Excerpt to read
*-*-*

A goal was not only to prevent VAP, but to get patients off the ventilator as soon as possible. "If we were not able to liberate the patient from mechanical ventilation within the first two to four weeks, we would have to take care of the patient on the regular medical/ surgical ward," says Jose Mejia, MD, chief of the Department of Medicine. "The mortality for those patients on prolonged mechanical ventilation was more than 50 percent, and they die after two or three months on the medical/surgical ward due to sepsis secondary to such conditions as VAP or blood stream infections. It was very alarming. Something had to be done."
The critical care team decided each person would be responsible for one measure. For example, the pharmacist takes care of medication, making sure ventilator patients are receiving drugs to prevent blood clots and ulcers, while nurses handle head elevation, oral care and prevention of gastric distension.
These measures are all items of daily nursing goals. "Since then, there was a dramatic change in the outcomes," Mejia says. "As everybody was championing one measure, it became ingrained in our practice and it was a culture change."
Respiratory therapist Gilberte Jolin oversees the effort. Each morning she visits all of the ICU ventilator patients. She brings a checklist of measures that she marks and places in the patients' charts. She tracks and collects them for data analysis. The nursing staff also checks twice a day to make sure the bundle is being followed, says Diony Banez, RN, ICU nursing supervisor.
The initiative has led to another major change: combining the medical and surgical ICUs and switching to the closed model. The combined unit, which is still two locations of 12 beds, is overseen by a critical care trained attending physician. All bundles and protocols are followed in all settings, as well as with both medical and surgical patients. The change has helped to further decrease VAP rates, says Roxanna Jimenez, MD, pulmonary critical care physician and ICU attending.
Principles of Performance Excellence
Create a High-Reliability Culture
Not only did the HHC embark on the system wide critical care collaborative, it supports individual hospital's efforts to change, even though finances are tight. "We definitely wouldn't be able to do it without their support," Mejia says. "One day we went to the Woodhull administration and said, 'Listen, the pulmonologist alone cannot control ventilator-associated pneumonia, it needs to be a team. They were very gracious and assigned each one of the champions some time to dedicate to this program."

*-*-*

Dataset extract
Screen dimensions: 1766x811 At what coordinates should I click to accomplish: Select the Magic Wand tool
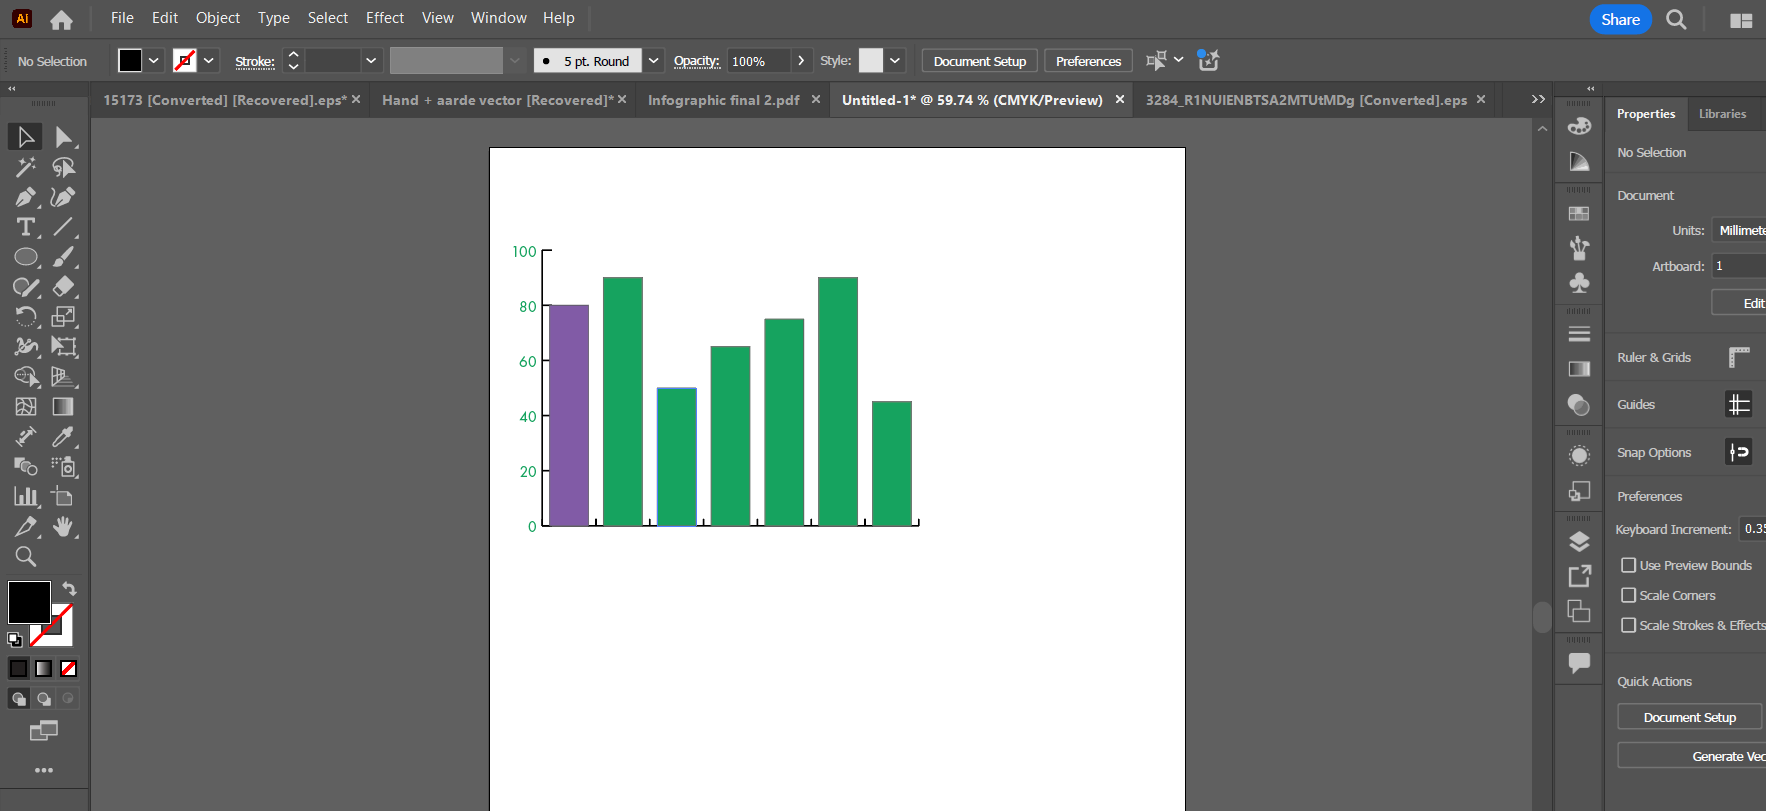point(25,167)
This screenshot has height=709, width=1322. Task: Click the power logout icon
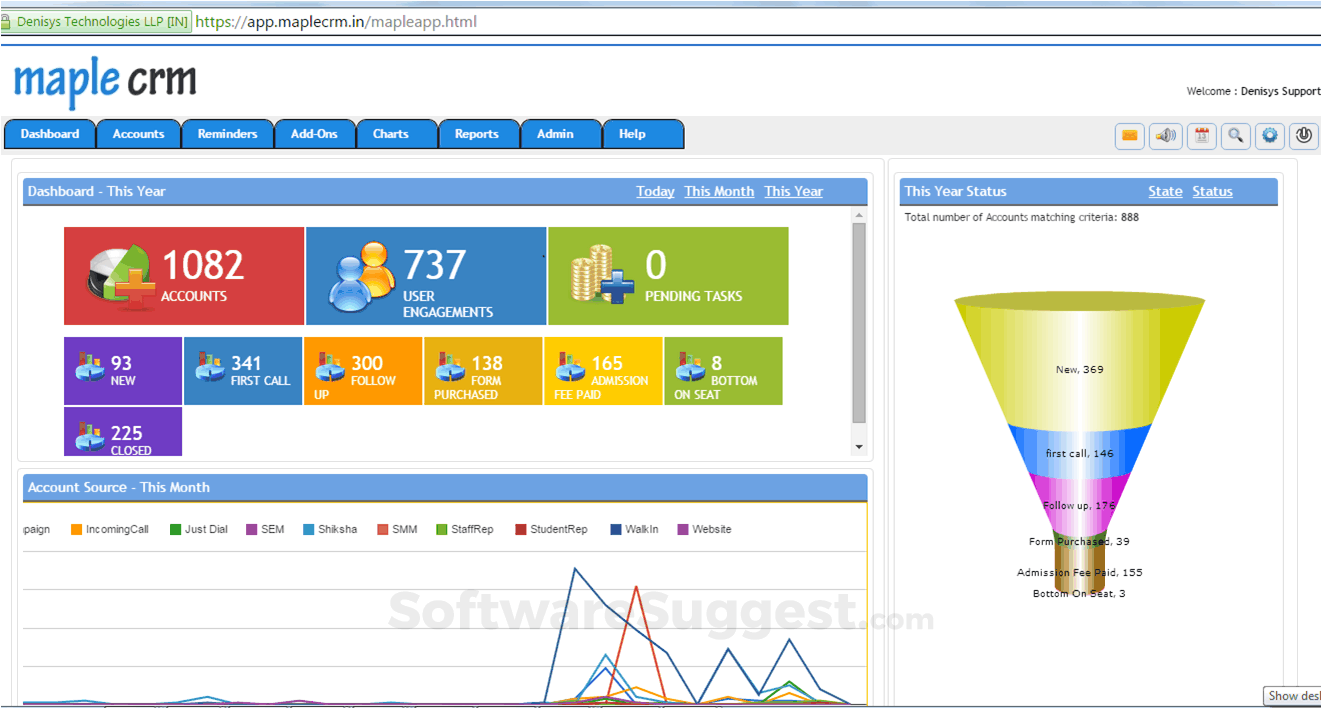[x=1303, y=136]
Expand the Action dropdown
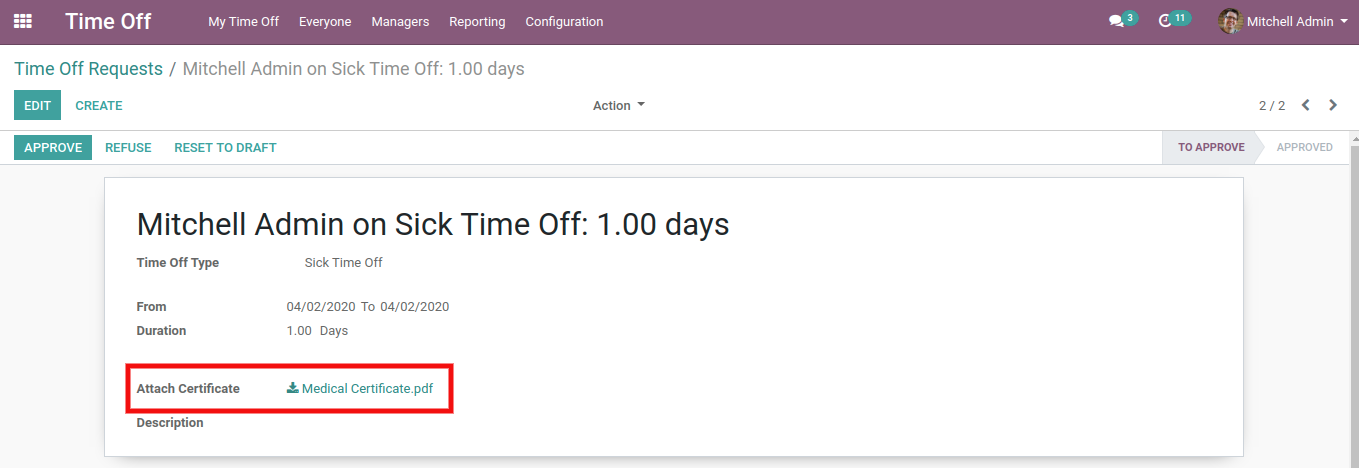 618,105
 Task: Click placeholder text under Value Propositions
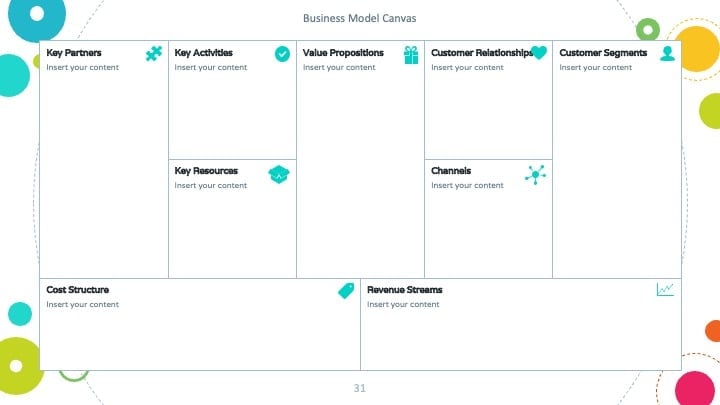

*-*-*

Task list
• A. In the excerpt on ventilator-associated pneumonia, who visits all of the ICU ventilator patients each morning with a checklist?
• B. Extend the excerpt on ventilator-associated pneumonia by writing what comes next after its final sentence.

Responses
• A. Respiratory therapist Gilberte Jolin.

• B.
But resources are limited. We didn't have a dedicated person for the data collection and tabulation, Jimenez says. "That we did ourselves. We gave our time because we want the best for our patients." Today, there is a process supported by the hospital to collect, aggregate and analyze the information.
Changing the culture took some time and wasn't always easy. Initially there was argument against those championing the measures. For example, the infectious disease officer took some heat for reminding people to wash their hands. But now staff members watch out for each other and keep one another on track. "We remind each other because it is teamwork," Jimenez says. "We cannot do it one person alone."
Eliminate Defects
The critical care team uses the hospital's electronic medical record system to support its efforts. "I can review all the orders that the doctor put in," says Albert Ayvazyan, senior clinical pharmacist. "Based upon all the clinical data presented to me in the computer, I can make a clinical assessment as far as optimum drug therapy."
Continual Improvement
Since the project began, team members have been flexible about adapting the way they do things to get the best results. "Everyone is ready to come up with suggestions," Mejia says. Maintaining results requires constant education. All new personnel are taught the components of the bundle and the processes used. The team also has to keep up with the medical literature, Mejia notes. This is particularly important for stress ulcer and DVT prophylaxis as drugs and therapies change.